There are a number of coding guidelines and associations throughout the world. None of them are regulatory agencies. Following sound (and safe) software development practices is optional.

SEI – Software Engineering Institute.

ISO 26262 – As ISO indicates on its website, “ISO (International Organization for Standardization) is an independent, non-governmental membership organization and the world’s largest developer of voluntary International Standards.”

MISRA – The Motor Industry Software Reliability Association is an organization based in the UK that works on behalf of the automobile industry. It’s members are automobile companies. Membership is not mandatory.

Government Warnings & Notifications

FCC 7 State “Sunny Day” 911 Outage – This report by the U.S. regulatory agency, the FCC, examined what led to the “simple software error” that prevented 11 million people from being able to access 911 for six hours in April 2014. The FCC has indicated that 911 outages are becoming more frequent.

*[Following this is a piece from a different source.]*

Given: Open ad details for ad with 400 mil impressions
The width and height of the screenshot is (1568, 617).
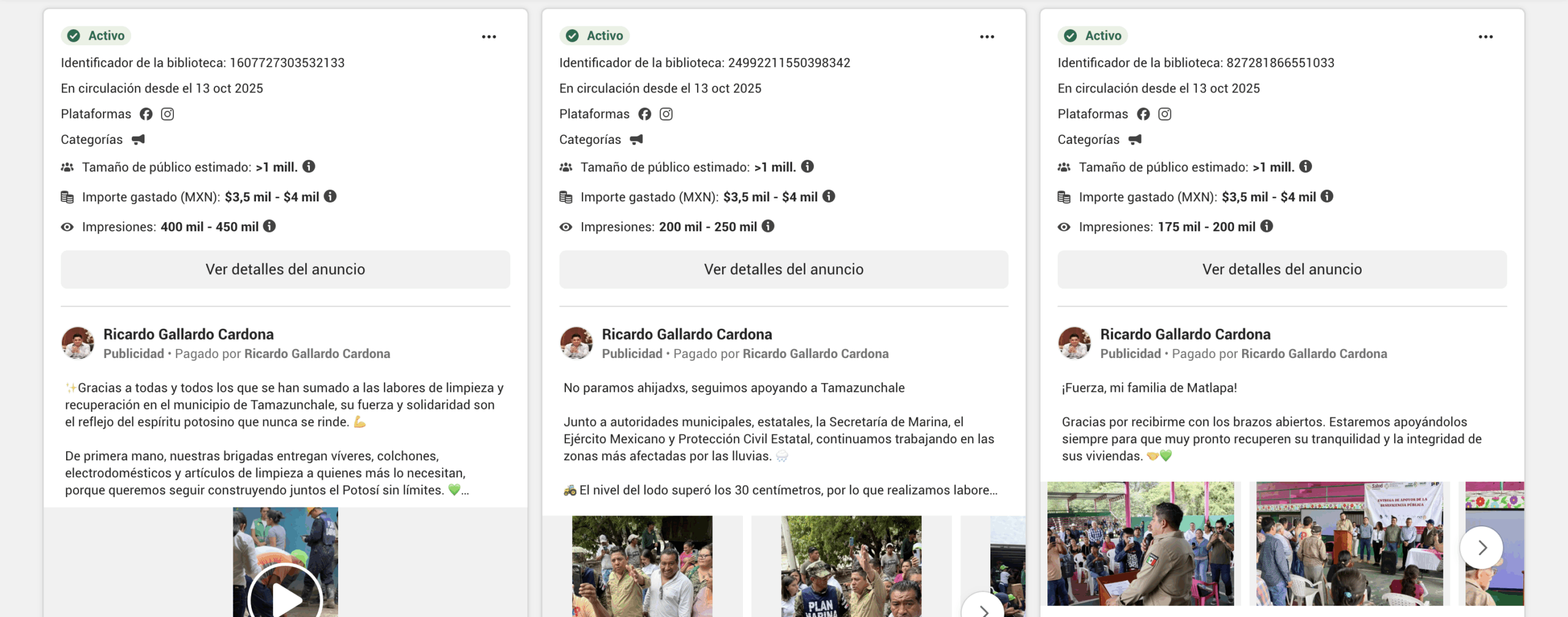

U.S. FDA Medical Device Recall Report – This report points out that one of the most frequent causes for recalls is software and that if “industry and CDRH can address these problems jointly, we may be able to prevent as many as 400 recalls each year.” Preventing recalls saves lives.

Health Canada Medical Device Software – In 2010, Health Canada – a governmental body – issued a report stating that software that is “intended or represented for use in the diagnosis or treatment of an abnormal physical state of a patient meets the definition of a medical device . . .”. This is an excellent start to the process of regulating software. But the problem with Health Canada’s approach is that it regulates any software issues “after the fact.” once the damage has been done (person injured and/or dies).